Und die Arbeit geht weiter. Am vergangenen Freitag konnte die Spitze des Berufsstandes mit dem bayerischen Ministerpräsident Edmund Stoiber, Gesundheitsminister Eberhard Sinner und Sozialministerin Stewens in einem fast zweistündigen Gespräch die wesentlichen Stellschrauben für die Feinjustierung der Gesundheitsreform diskutieren. Der Ministerpräsident zeigte große Zustimmung für unsere Analyse und teilte unsere Angst vor einer Verschlechterung der Arzneimittelversorgung.
Es gelang uns auch, ihn für die Fallstricke der integrierten Versorgung zu sensibilisieren. Sie kann zum Totengräber des einheitlichen Arzneimittelabgabepreises werden und einen Preiswettbewerb ohnegleichen auslösen. Der Ministerpräsident hat seine Unterstützung für den Erhalt der freiberuflich geführten Apotheke zugesagt.

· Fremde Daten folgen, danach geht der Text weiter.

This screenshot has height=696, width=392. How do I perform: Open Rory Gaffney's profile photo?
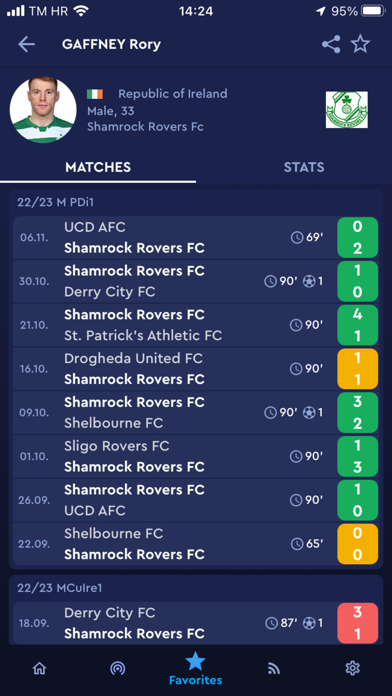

Erst mit der Zustimmung des Bundesrates am 26. September liegt das Gesetz in seiner endgültigen Form vor. Für uns bedeutet dies, dass wir bis zum allerletzten Moment für die Belange unseres freien Heilberufs kämpfen werden. Maximal fünf Wochen, in denen wir uns weiter dafür einsetzen müssen, dass auch in Zukunft die Arzneimittelversorgung vor allem an ihrer Qualität gemessen wird. Fünf Wochen, in denen wir auch Ihre Unterstützung brauchen. Kämpfen Sie mit uns - für ein freiheitliches Gesundheitswesen!